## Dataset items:
○ ○ ○ ○ ○ ○ ○
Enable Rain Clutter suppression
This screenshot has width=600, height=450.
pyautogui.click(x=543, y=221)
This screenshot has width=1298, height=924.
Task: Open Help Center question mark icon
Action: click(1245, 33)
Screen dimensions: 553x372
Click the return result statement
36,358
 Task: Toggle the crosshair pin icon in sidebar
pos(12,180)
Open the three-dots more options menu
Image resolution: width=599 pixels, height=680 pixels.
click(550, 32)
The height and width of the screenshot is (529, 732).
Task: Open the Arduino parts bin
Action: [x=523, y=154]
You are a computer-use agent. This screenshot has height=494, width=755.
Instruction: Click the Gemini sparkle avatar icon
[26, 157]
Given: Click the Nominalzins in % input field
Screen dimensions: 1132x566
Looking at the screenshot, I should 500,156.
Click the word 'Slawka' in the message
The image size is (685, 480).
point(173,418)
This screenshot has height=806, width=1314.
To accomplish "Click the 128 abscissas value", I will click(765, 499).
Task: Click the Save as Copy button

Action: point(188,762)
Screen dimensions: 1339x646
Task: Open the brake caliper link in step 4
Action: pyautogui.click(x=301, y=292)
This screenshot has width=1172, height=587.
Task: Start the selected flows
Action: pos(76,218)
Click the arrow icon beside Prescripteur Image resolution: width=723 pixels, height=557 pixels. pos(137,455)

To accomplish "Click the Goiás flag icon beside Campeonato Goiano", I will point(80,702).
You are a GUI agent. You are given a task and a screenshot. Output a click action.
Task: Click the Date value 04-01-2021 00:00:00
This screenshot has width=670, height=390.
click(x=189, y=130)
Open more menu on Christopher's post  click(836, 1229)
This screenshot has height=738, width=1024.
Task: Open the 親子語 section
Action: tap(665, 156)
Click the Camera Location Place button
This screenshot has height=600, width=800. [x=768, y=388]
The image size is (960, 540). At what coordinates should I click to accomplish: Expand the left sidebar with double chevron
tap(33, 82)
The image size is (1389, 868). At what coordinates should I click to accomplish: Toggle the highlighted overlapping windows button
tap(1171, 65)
○ ○ ○ ○ ○ ○ ○
## ACTIVITY:
Report how many lines of the data hold the string "agent"; give only the number.

## RESULT OF THE EXERCISE:
2